What you have to do — Write out every entry exactly as it stands.

Available data —
===

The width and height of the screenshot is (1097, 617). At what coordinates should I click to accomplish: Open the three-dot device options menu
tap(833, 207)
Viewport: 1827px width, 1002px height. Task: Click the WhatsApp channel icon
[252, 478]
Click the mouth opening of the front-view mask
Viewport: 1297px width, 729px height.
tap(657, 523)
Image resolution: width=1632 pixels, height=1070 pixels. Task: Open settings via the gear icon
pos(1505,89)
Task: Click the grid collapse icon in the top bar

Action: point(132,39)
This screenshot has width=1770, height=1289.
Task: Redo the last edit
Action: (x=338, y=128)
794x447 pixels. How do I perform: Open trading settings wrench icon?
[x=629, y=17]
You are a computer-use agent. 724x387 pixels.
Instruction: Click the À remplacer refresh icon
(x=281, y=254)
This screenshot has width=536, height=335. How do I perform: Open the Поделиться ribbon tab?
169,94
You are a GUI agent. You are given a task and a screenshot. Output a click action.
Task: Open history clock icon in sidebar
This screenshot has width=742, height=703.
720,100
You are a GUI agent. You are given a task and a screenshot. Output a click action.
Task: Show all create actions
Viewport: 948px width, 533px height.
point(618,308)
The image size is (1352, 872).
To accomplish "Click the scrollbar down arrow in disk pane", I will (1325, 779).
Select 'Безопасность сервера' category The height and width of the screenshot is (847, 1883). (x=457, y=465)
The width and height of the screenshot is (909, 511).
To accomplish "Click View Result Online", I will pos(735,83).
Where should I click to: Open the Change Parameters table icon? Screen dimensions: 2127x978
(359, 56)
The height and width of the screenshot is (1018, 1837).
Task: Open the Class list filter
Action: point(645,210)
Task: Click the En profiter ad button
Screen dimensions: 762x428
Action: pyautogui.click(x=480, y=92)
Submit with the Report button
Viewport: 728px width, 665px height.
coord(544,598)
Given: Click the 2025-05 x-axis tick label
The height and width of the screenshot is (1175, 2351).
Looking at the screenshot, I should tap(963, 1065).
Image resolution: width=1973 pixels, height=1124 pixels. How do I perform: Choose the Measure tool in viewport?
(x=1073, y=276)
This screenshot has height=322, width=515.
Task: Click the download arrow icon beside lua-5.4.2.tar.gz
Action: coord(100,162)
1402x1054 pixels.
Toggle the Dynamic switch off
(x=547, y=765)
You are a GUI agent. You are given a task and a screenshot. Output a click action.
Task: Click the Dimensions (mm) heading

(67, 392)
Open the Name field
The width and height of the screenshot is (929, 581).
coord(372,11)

===

Exercise result —
The width and height of the screenshot is (1097, 617). At what coordinates should I click to accomplish: Open the three-dot device options menu
tap(833, 207)
Viewport: 1827px width, 1002px height. Task: Click the WhatsApp channel icon
[252, 478]
Click the mouth opening of the front-view mask
Viewport: 1297px width, 729px height.
tap(657, 523)
Image resolution: width=1632 pixels, height=1070 pixels. Task: Open settings via the gear icon
pos(1505,89)
Task: Click the grid collapse icon in the top bar

Action: point(132,39)
This screenshot has width=1770, height=1289.
Task: Redo the last edit
Action: (x=338, y=128)
794x447 pixels. How do I perform: Open trading settings wrench icon?
[x=629, y=17]
You are a computer-use agent. 724x387 pixels.
Instruction: Click the À remplacer refresh icon
(x=281, y=254)
This screenshot has width=536, height=335. How do I perform: Open the Поделиться ribbon tab?
169,94
You are a GUI agent. You are given a task and a screenshot. Output a click action.
Task: Open history clock icon in sidebar
This screenshot has width=742, height=703.
720,100
You are a GUI agent. You are given a task and a screenshot. Output a click action.
Task: Show all create actions
Viewport: 948px width, 533px height.
point(618,308)
The image size is (1352, 872).
To accomplish "Click the scrollbar down arrow in disk pane", I will (1325, 779).
Select 'Безопасность сервера' category The height and width of the screenshot is (847, 1883). (x=457, y=465)
The width and height of the screenshot is (909, 511).
To accomplish "Click View Result Online", I will pos(735,83).
Where should I click to: Open the Change Parameters table icon? Screen dimensions: 2127x978
(359, 56)
The height and width of the screenshot is (1018, 1837).
Task: Open the Class list filter
Action: point(645,210)
Task: Click the En profiter ad button
Screen dimensions: 762x428
Action: pyautogui.click(x=480, y=92)
Submit with the Report button
Viewport: 728px width, 665px height.
coord(544,598)
Given: Click the 2025-05 x-axis tick label
The height and width of the screenshot is (1175, 2351).
Looking at the screenshot, I should tap(963, 1065).
Image resolution: width=1973 pixels, height=1124 pixels. How do I perform: Choose the Measure tool in viewport?
(x=1073, y=276)
This screenshot has height=322, width=515.
Task: Click the download arrow icon beside lua-5.4.2.tar.gz
Action: coord(100,162)
1402x1054 pixels.
Toggle the Dynamic switch off
(x=547, y=765)
You are a GUI agent. You are given a task and a screenshot. Output a click action.
Task: Click the Dimensions (mm) heading

(67, 392)
Open the Name field
The width and height of the screenshot is (929, 581).
coord(372,11)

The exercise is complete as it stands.